Pressure mounts on overweight Americans

Jan 08 2008 by Nic Paton Print This Article

They've been accused of taking more time off, crippling the healthcare system and are being less likely to land their dream job. Now they are being told they work too slowly. Perhaps overweight Americans could be forgiven for feeling under siege.

Obese Americans are less productive than their thinner colleagues, academics have controversially claimed, adding to what is a growing weight of evidence that those who eat too much or don't take enough exercise are rapidly becoming the pariahs of the modern workplace.

A study of 341 manufacturing workers by academics from the University of Cincinnati has suggested this lower productivity means seriously obese workers can cost companies as much an extra $500 each

The research has been published in the respected medical publication The Journal of Occupational and Environmental Medicine.

It argued that those workers with moderate to extreme obesity had the greatest health-related limitations at work.

Specifically such workers often needed more time to complete tasks than their less overweight colleagues, leading to a rise in "presenteeism", where they were at work but performing at less than full capacity.

They were also less able to carry out physical tasks around the workplace.

"These limitations were significantly greater than in the overweight or mildly obese groups," the research argued.

The latest study adds fuel to an increasingly acrimonious debate within American workplaces about the burden of growing levels of obesity, its impact on corporate life, individuals and the wider economy, and the perceived discrimination many overweight Americans now feel.

A study by Duke University in April last year, for instance, concluded that obese Americans were more likely to get injured at work or take time off and were twice as likely to cost their organisations in injury claims than their thinner colleagues.
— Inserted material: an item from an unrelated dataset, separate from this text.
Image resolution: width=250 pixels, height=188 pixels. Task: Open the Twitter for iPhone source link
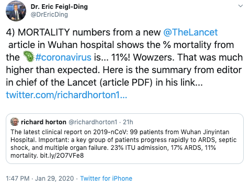pyautogui.click(x=106, y=179)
Last February, too, research by PricewaterhouseCoopers' Health Research Institute and the World Economic Forum argued that chronic diseases, many of which were related to obesity and increasingly sedentary lifestyles, were a growing and costly threat to companies and their workers.

Exactly a year ago, a study by the National Bureau of Economic Research found that the trend towards paying fatter workers lower salaries was, if anything, getting worse.
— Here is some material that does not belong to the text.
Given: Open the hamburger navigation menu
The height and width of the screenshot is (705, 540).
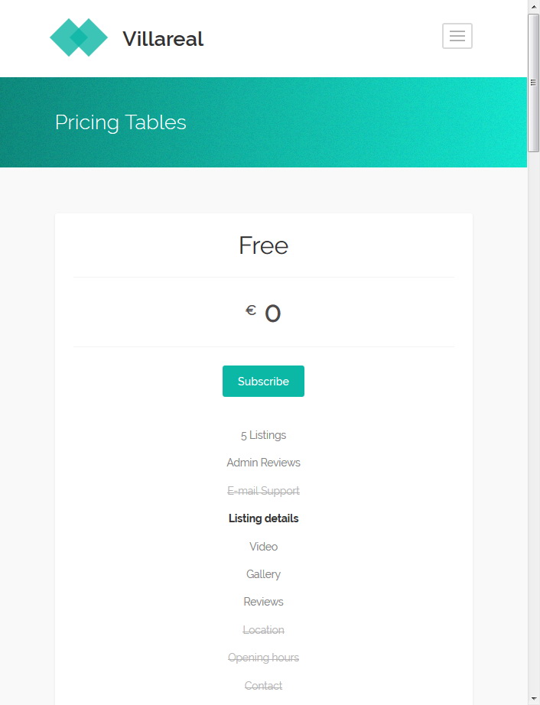Looking at the screenshot, I should pyautogui.click(x=457, y=36).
The shortfall in wages for obese workers had more than tripled over the nine years from 1998 a 2005, from $1 (52p) an hour to $3.40 (£1.75).

In the latest Cincinnati study most of the workers were either overweight or obese, with nearly a quarter classified as mildly obese (or with a body mass index of 30 to 34.9) and 13 per cent rated moderate to extreme (with BMI of 35 or higher).
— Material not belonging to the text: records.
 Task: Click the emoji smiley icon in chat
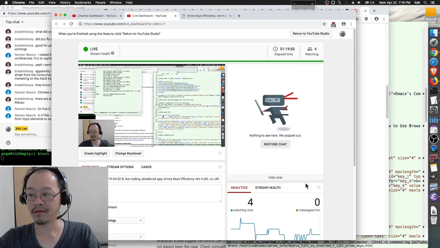click(8, 143)
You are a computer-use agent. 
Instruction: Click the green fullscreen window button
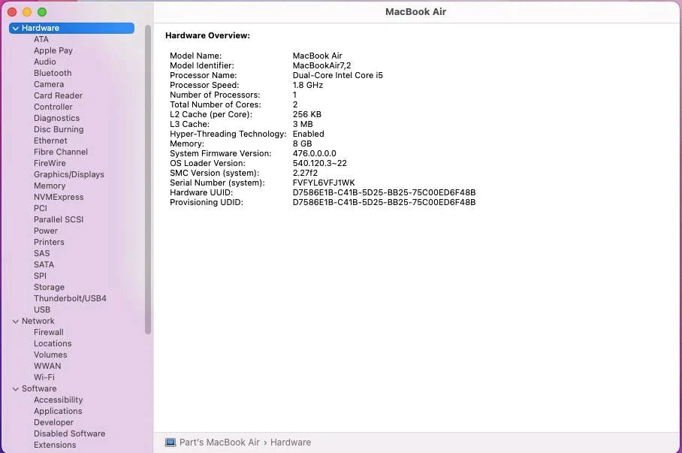(x=42, y=12)
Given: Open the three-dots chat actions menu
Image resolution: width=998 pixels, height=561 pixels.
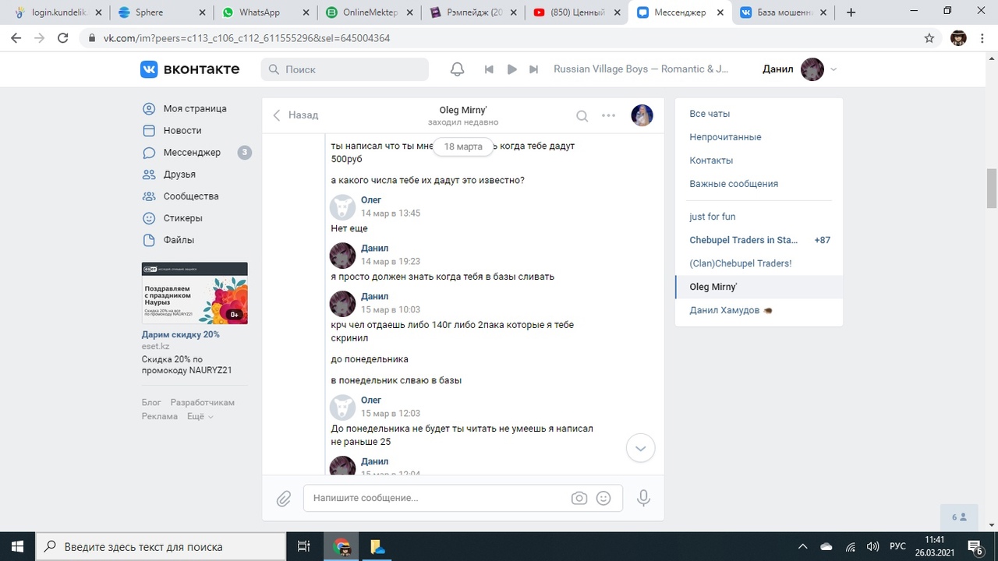Looking at the screenshot, I should 609,116.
Another four out of 10 were classified as overweight but not obese (or with a BMI of 25 to 29.9).

The amount of productivity lost to health-related reasons was 4.2 per cent for workers with moderate to severe obesity, some 1.8 per cent higher than for all other employees, the researchers found.

Based on an average hourly wage of $21, the annual cost of presenteeism for moderately to extremely obese workers was nearly $1,800, or $500 higher than for other workers.

Employees with moderate to extreme obesity also had increased health-related absenteeism, compared with other workers, the research found.

Obesity had a "threshold effect" on presenteeism, with moderately/extremely obese workers being significantly less productive than other workers, it argued.

Limitations in performing job tasks and completing work in the expected time could be related to difficulty moving because of increased body size or weight, or because of an increased rate of pain problems related to other maladies, such as arthritis, the research suggested.

Workplace programmes targeting obesity, especially among the most obese workers, could help to reduce costs from lost productivity, argued research leader Dr Donna M Gates.

"The study's results support other research that has indicated that a weight loss of 10 per cent can yield substantial health and economic benefits," she said.

"Even modest weight loss could result in hundreds of dollars of improved productivity costs per worker each year," she added.